Document excerpt:
>>
When we evaluated the sensitivity of the CS1RS risk subgroups to the tyrosine kinase inhibitors axitinib, gefitinib, nilotinib, and pazopanib, we observed that the IC₅₀ for axitinib and gefitinib were markedly lower in the low-risk group, suggesting higher sensitivity (Figure 11A,11B). The IC₅₀ values of nilotinib and pazopanib in the high-risk group were relatively low, which means that drug sensitivity is improved (Figure 11C,11D). Additionally, we observed a direct correlation between lower risk scores and reduced IC₅₀ values for axitinib and gefitinib (Figure 11E,11F). The risk score is negatively correlated with IC₅₀ (Figure 11G,11H). The study shows that low-risk patients may benefit more from axitinib and gefitinib, and nilotinib and pazopanib are more effective for high-risk patients.

Figure 11 Association between the CS1RS and drug sensitivity and validation of the genes. (A-D) A comparison of the sensitivity to TKIs, including axitinib, gefitinib, nilotinib, and pazopanib, between high- and low-risk groups. (E-H) The correlation between the risk score and the IC₅₀ of small molecule drugs, including axitinib, gefitinib, nilotinib, and pazopanib, in HCC. *, P<0.05; ****, P<0.0001. CS1RS, CS1-related signature; HCC, hepatocellular carcinoma; IC₅₀, the half-maximal inhibitory concentration; TKIs, tyrosine kinase inhibitors.

Validation of SMS/PSMD1/YBX1 expression by immunohistochemistry

Immunohistochemical results from the Human Protein Atlas (Figure 12) show that, compared with normal liver tissue, PSMD1 and YBX1 exhibit enhanced immunoreactivity in HCC tissue, with more extensive positive areas and stronger staining intensity, whereas SMS shows weak expression or is negative in both normal and cancerous tissue. Specifically, PSMD1 exhibited moderate cytoplasmic staining in normal hepatocytes and was strongly positive in some HCC cases; YBX1 exhibited moderate cytoplasmic/membrane staining in normal liver tissue and was strongly positive in 25-75% of tumour cells; SMS was weakly expressed in normal hepatocytes and was negative in HCC cells.
<<
Records supplied:
>>
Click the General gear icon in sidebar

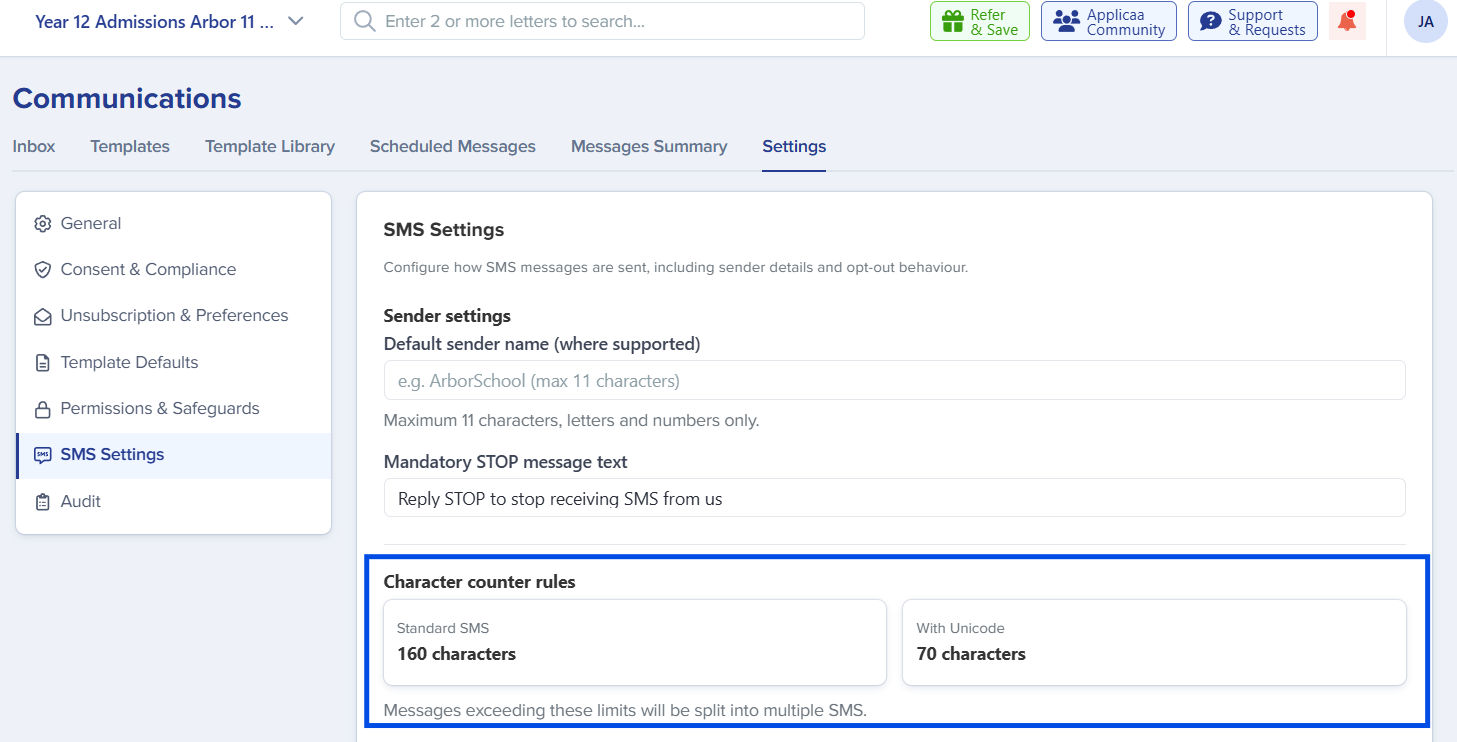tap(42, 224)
<<
>>
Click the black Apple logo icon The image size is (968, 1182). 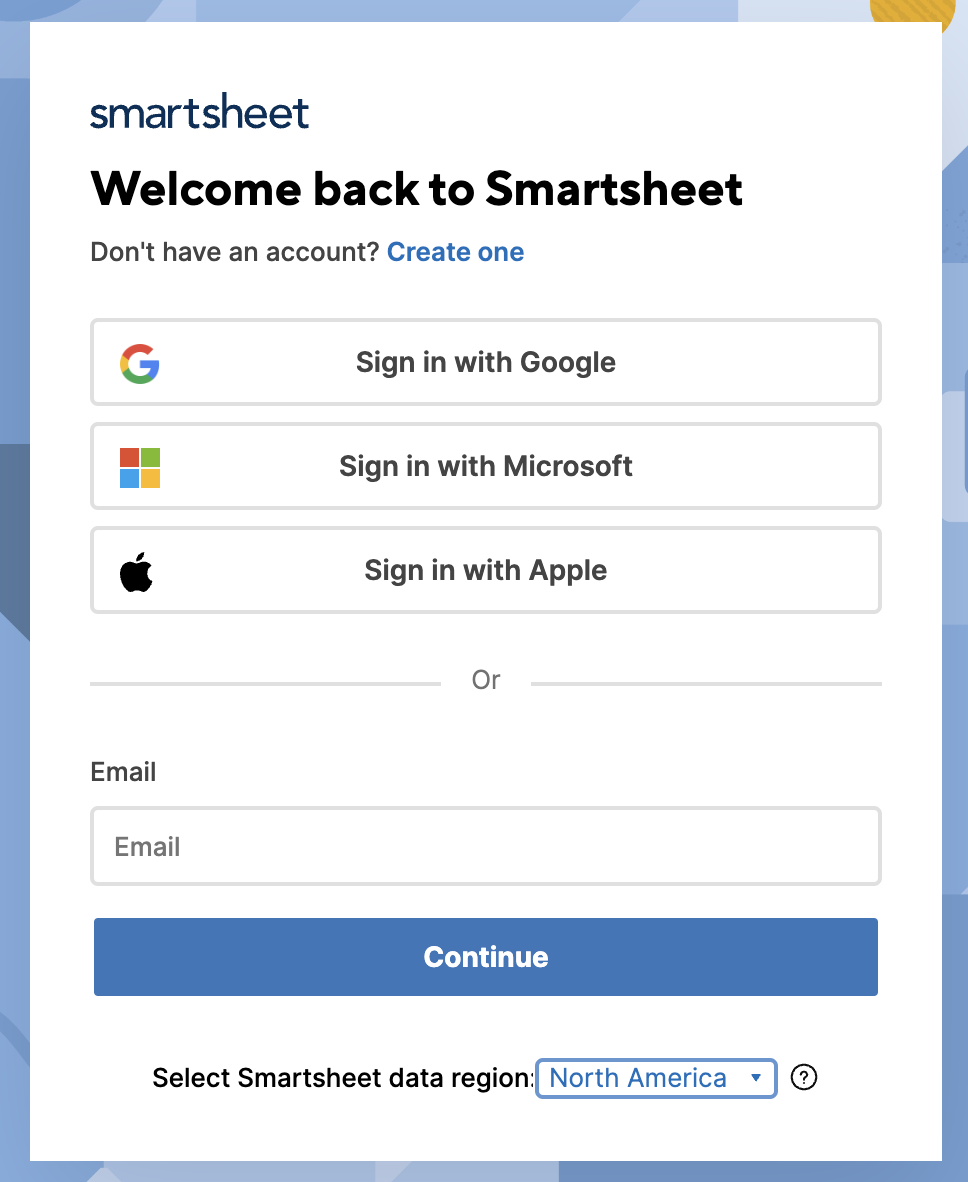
<<
About this task: Copy the liver cancer excerpt from "When we evaluated" to "for high-risk patients.". The listing is separate material with no connection to the liver cancer excerpt.

Solution for this problem:
When we evaluated the sensitivity of the CS1RS risk subgroups to the tyrosine kinase inhibitors axitinib, gefitinib, nilotinib, and pazopanib, we observed that the IC₅₀ for axitinib and gefitinib were markedly lower in the low-risk group, suggesting higher sensitivity (Figure 11A,11B). The IC₅₀ values of nilotinib and pazopanib in the high-risk group were relatively low, which means that drug sensitivity is improved (Figure 11C,11D). Additionally, we observed a direct correlation between lower risk scores and reduced IC₅₀ values for axitinib and gefitinib (Figure 11E,11F). The risk score is negatively correlated with IC₅₀ (Figure 11G,11H). The study shows that low-risk patients may benefit more from axitinib and gefitinib, and nilotinib and pazopanib are more effective for high-risk patients.